In einem Tagungshaus versammelten sich hoch engagierte Ehrenamtliche, die neben Beruf und Familie noch Leitungsverantwortung in der Jugendarbeit wahrnehmen. Im Raum daneben traf sich eine Gruppe von Menschen, die sich mit Wellness-Angeboten verwöhnen ließ. Das Aufeinandertreffen dieser beiden Gruppen ließ eine unausgesprochene Spannung aufkommen.

Die Anforderungen an Verantwortliche in Jugend und Flüchtlingsarbeit, in Kirche und Gemeinde werden immer mehr. Wer dann bereit ist, diese Verantwortung zu tragen, fragt sich manchmal: Fordert Jesus von seinen Leuten einen Einsatz bis zur Selbstaufgabe, während andere es sich gutgehen lassen? Paulus kennt diese Zerreißprobe und ist oft genug bis an die Grenzen seiner Kräfte und darüber hinaus gegangen.Doch interessanterweise sagt er in einem zentralen Text für Gemeindeverantwortliche: “Gebt acht auf euch selbst und auf die ganze Herde (Apostelgeschichte 20,28).“ Die Achtsamkeit für sich selbst und die Achtsamkeit für die Gemeinde gehören zusammen. Nur wer mit sich selbst achtsam umgeht, kann auch für andere Verantwortung übernehmen. Denn wer ständig über die eigenen Kräfte arbeitet, wird bitter und ungenießbar für andere.
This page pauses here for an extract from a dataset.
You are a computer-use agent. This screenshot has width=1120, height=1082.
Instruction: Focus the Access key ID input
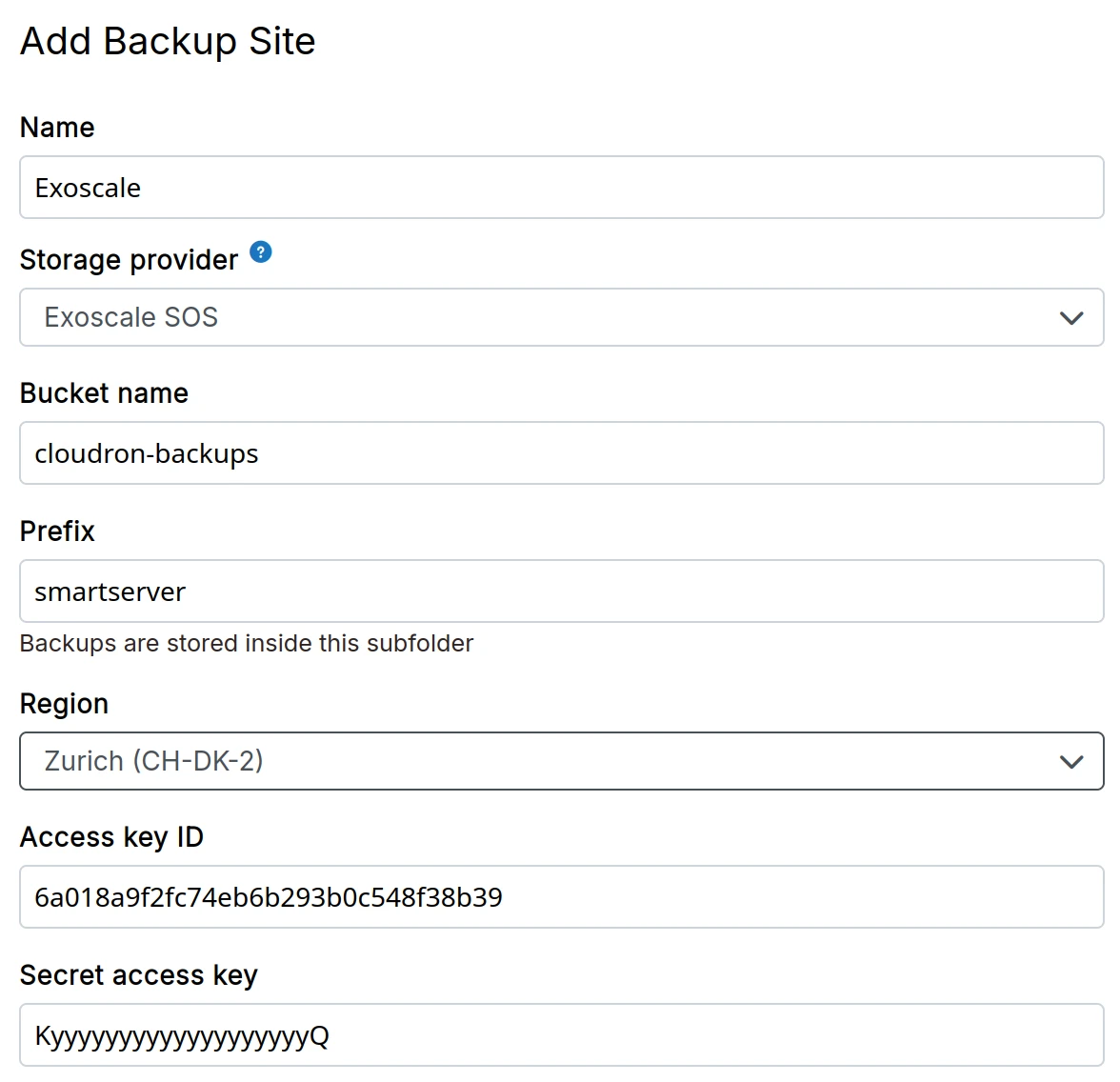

Ich ergänze deshalb die Aufforderung des Paulus:

 

Achte darauf, dass du mit Gott in Verbindung bleibst und aus seinen Kraftquellen schöpfst, damit du aus seiner Kraft lebst und dich nicht selbst verausgabst.
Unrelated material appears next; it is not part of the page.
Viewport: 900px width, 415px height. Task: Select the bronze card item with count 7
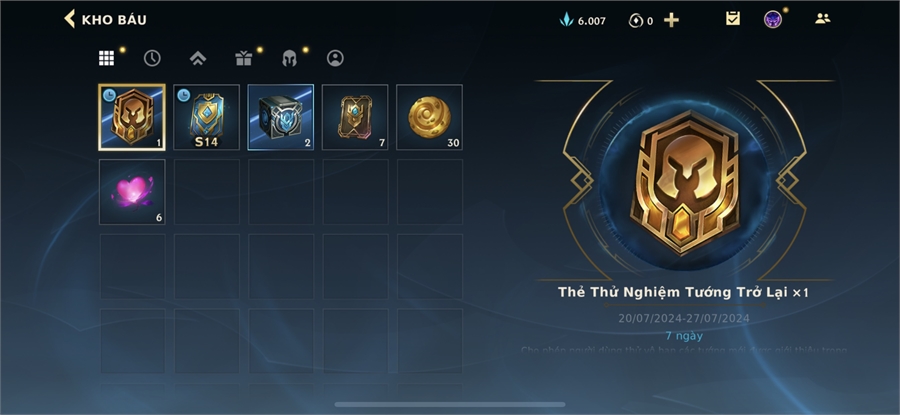pos(355,117)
Achte darauf, dass du die frohmachende Botschaft des Evangeliums für dich (neu) hörst, damit du anderen fröhlich und zuversichtlich begegnen kannst.

Achte darauf, dass du aus Gottes Barmherzigkeit lebst, damit du mit anderen barmherzig sein kannst.Es liegst an dir, deine Einstellung zu den Dingen des Lebens zu verändern!

Die kommende Herbstzeit mit ihren gemütlichen Abenden bietet eine wunderbare Gelegenheit für Entspannung, Stille und Begegnung mit Gott!